DIRECTIONS: Scan the lines below; pull out those with "magnifier".

RECORDS TO PROCESS:
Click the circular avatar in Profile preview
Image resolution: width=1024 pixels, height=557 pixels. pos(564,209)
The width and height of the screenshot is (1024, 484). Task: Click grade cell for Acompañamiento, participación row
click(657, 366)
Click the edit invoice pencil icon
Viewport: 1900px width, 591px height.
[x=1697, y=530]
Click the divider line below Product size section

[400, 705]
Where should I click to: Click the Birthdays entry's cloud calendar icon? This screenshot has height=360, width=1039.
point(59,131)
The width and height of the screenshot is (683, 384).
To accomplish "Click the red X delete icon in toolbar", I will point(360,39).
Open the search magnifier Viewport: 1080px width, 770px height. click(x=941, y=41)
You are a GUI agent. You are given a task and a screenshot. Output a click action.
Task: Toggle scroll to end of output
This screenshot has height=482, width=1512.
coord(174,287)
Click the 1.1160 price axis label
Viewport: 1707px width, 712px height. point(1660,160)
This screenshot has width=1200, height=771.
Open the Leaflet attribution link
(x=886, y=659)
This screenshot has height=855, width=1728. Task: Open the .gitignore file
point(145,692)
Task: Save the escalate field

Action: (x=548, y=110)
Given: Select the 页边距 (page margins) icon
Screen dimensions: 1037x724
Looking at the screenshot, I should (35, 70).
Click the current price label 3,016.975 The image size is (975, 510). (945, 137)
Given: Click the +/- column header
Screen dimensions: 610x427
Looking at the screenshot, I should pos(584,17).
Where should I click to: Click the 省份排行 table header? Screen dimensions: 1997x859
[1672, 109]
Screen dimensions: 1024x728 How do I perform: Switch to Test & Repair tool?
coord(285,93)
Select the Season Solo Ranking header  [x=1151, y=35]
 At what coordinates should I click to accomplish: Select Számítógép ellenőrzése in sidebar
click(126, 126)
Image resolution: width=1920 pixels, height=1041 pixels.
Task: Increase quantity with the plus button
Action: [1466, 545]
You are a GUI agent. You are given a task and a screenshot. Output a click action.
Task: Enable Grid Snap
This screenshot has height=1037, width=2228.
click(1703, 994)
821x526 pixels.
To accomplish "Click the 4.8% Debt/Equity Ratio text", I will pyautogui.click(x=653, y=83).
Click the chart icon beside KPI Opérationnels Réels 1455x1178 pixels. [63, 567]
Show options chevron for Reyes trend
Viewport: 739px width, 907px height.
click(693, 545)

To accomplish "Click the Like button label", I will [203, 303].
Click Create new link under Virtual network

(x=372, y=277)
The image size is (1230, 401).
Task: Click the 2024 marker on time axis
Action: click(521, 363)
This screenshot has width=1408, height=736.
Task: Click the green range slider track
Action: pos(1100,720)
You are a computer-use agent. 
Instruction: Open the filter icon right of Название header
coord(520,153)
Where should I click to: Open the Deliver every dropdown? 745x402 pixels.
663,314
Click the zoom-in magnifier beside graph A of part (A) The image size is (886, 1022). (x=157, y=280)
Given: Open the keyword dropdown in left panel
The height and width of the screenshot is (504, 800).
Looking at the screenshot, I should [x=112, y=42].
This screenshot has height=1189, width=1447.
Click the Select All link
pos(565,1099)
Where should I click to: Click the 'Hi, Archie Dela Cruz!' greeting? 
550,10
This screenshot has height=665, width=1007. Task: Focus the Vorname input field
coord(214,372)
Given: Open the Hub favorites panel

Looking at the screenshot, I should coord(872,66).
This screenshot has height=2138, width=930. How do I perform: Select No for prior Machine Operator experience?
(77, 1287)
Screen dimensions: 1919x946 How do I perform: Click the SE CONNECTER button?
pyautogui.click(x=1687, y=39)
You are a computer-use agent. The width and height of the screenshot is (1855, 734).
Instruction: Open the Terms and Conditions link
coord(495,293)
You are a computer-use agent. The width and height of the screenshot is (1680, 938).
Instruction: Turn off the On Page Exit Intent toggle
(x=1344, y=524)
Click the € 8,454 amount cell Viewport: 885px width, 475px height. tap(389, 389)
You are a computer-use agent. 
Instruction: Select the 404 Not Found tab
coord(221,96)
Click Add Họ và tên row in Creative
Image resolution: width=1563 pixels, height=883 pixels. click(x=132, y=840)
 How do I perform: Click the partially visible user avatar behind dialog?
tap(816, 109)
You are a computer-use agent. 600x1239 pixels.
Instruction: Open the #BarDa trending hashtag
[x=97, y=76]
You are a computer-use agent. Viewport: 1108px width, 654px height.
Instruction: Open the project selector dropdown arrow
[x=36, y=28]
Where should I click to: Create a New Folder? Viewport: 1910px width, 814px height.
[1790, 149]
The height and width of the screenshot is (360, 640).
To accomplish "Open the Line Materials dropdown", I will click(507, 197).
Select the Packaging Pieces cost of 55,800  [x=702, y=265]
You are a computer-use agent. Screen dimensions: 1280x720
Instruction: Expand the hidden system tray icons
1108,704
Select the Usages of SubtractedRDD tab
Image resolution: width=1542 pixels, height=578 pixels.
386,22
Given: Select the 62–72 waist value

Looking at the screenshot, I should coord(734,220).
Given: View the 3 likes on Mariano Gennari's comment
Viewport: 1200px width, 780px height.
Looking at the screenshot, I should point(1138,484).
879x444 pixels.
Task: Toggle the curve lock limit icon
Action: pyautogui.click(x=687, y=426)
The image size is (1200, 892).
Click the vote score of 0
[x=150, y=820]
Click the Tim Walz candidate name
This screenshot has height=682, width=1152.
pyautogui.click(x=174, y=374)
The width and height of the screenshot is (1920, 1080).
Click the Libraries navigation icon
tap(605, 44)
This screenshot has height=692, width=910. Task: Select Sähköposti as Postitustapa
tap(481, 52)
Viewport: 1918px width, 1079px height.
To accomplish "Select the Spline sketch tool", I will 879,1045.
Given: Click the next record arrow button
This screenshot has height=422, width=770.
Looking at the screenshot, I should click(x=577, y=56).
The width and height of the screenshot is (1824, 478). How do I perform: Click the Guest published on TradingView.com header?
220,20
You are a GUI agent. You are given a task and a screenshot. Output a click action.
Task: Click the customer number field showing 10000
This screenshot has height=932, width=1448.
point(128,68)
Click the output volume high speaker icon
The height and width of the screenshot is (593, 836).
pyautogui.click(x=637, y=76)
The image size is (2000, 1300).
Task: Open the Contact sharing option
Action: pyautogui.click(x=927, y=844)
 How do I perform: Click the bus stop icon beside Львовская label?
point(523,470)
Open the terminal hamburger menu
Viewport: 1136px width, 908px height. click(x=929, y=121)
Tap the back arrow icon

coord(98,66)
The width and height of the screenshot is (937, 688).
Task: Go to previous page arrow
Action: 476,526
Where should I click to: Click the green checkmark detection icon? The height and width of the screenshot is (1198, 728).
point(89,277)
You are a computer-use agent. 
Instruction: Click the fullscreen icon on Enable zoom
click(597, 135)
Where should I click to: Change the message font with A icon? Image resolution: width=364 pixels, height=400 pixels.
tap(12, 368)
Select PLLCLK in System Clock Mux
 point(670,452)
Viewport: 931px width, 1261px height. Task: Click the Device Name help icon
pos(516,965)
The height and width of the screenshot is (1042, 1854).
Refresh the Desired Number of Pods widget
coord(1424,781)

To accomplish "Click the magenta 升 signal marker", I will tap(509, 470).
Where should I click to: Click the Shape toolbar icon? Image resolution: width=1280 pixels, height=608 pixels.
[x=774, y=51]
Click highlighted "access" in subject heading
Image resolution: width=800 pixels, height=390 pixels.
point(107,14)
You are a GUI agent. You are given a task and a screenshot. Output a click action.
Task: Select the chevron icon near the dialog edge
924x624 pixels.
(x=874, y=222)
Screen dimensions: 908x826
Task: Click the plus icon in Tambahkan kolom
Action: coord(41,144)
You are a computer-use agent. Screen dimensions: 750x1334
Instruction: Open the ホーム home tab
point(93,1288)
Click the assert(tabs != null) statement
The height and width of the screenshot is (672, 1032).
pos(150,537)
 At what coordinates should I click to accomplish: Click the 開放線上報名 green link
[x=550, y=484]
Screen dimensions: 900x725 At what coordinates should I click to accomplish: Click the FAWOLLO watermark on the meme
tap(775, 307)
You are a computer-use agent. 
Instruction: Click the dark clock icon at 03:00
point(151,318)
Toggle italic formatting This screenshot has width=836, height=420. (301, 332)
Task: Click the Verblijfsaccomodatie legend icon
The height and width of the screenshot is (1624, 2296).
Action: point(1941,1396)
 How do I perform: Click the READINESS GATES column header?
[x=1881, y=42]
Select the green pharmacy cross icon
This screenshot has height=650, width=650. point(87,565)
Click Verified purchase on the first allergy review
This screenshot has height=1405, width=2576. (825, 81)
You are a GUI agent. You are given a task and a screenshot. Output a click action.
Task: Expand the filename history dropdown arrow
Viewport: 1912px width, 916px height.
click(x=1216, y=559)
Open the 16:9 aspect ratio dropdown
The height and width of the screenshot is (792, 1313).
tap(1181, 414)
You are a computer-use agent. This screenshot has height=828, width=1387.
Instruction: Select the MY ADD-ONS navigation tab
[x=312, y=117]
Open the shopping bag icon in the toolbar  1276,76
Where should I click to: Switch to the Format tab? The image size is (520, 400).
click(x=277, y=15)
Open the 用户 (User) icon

RESPONSE BELOW:
Open the search magnifier Viewport: 1080px width, 770px height. click(x=941, y=41)
Click the zoom-in magnifier beside graph A of part (A) The image size is (886, 1022). (x=157, y=280)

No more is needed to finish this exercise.